▶ [WHAT TO DO]:
1 - Please rewrite the audit committee extract starting at "The preparation of" and ending at "from those estimates.", swapping "Financial Statements" for "accounts".
2 - In the audit committee extract, which note and page are given for operating segments?

▶ [PASSAGE PROVIDED]:
>>
Audit Committee Report (extract)

Significant financial reporting issues considered by the Committee in 2023 (extract)

Estimates and judgements

The preparation of the Financial Statements in conformity with generally accepted accounting principles requires management to make estimates and judgements that affect the reported amounts of assets and liabilities at the date of the Financial Statements and the reported amounts of revenues and expenses during the reporting period. Actual results could differ from those estimates.

The accounting policy descriptions set out the areas where judgements and estimates need exercising, the most significant of which include the following Key Judgements KJ  and Significant Estimates SE :

  • revenue recognition – see Revenue Accounting Policy from page 152 KJ and Note 1 on page 161 SE
  • expensing of internal development expenses – see Research and Development Policy from page 154 KJ
  • impairment reviews of Intangible assets – see Note 10 on page 174 SE
  • useful economic life of Intangible assets – see Research and Development Policy from page 154 KJ
  • business combinations and Goodwill – see Business Combinations and Goodwill Policy from page 156 KJ and Note 27 from page 193 SE
  • litigation liabilities – see Litigation and Environmental Liabilities within Note 30 on page 204 KJ
  • operating segments – see Note 6 on page 167 KJ
  • employee benefits – see Note 22 on page 190 SE
  • taxation – see Note 30 from page 209 KJ.
<<
▶ [EXTRACTED ENTRIES]:
>>
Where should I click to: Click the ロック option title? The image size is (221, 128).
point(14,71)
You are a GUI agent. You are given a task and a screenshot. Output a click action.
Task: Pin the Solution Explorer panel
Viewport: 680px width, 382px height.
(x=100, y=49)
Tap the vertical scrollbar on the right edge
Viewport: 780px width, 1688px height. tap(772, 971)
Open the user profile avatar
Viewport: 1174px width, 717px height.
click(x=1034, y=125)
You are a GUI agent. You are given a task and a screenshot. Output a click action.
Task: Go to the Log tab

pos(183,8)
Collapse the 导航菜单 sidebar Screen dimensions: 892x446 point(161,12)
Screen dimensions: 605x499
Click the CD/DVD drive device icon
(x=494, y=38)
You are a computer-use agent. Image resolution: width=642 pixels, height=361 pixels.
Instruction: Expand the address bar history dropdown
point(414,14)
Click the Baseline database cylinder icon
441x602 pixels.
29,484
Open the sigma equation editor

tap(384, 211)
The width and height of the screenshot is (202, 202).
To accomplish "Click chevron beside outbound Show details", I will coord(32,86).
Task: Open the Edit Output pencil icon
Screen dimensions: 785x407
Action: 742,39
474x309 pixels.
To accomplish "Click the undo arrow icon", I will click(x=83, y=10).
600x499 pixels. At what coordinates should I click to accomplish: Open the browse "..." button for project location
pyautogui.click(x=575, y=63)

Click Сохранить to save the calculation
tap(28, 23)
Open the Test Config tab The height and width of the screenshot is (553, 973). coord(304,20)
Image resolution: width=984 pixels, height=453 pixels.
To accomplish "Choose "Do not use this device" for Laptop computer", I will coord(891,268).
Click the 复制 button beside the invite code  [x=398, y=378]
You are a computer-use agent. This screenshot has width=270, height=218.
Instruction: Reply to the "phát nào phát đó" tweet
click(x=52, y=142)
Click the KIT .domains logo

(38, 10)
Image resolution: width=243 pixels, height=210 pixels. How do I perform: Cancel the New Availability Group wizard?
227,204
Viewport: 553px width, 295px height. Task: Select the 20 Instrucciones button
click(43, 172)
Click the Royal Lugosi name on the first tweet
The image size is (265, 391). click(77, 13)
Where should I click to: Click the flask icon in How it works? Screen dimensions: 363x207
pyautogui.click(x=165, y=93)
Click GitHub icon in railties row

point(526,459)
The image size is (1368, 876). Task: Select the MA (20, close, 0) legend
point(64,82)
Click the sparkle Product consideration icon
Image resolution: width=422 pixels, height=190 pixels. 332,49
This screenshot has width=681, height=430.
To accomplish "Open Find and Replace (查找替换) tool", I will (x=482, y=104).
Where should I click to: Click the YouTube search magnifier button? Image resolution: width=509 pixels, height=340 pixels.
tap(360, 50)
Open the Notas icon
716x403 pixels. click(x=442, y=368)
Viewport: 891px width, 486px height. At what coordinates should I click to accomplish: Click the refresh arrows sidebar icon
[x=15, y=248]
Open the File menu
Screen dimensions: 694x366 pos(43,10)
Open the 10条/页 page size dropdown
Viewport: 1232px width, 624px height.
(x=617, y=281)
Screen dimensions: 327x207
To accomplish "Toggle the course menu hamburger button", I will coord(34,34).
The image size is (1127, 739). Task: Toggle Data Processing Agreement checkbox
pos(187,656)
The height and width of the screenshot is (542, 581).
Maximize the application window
<<
▶ [FINAL RESULTS]:
1 -
The preparation of the accounts in conformity with generally accepted accounting principles requires management to make estimates and judgements that affect the reported amounts of assets and liabilities at the date of the accounts and the reported amounts of revenues and expenses during the reporting period. Actual results could differ from those estimates.

2 - Note 6 on page 167.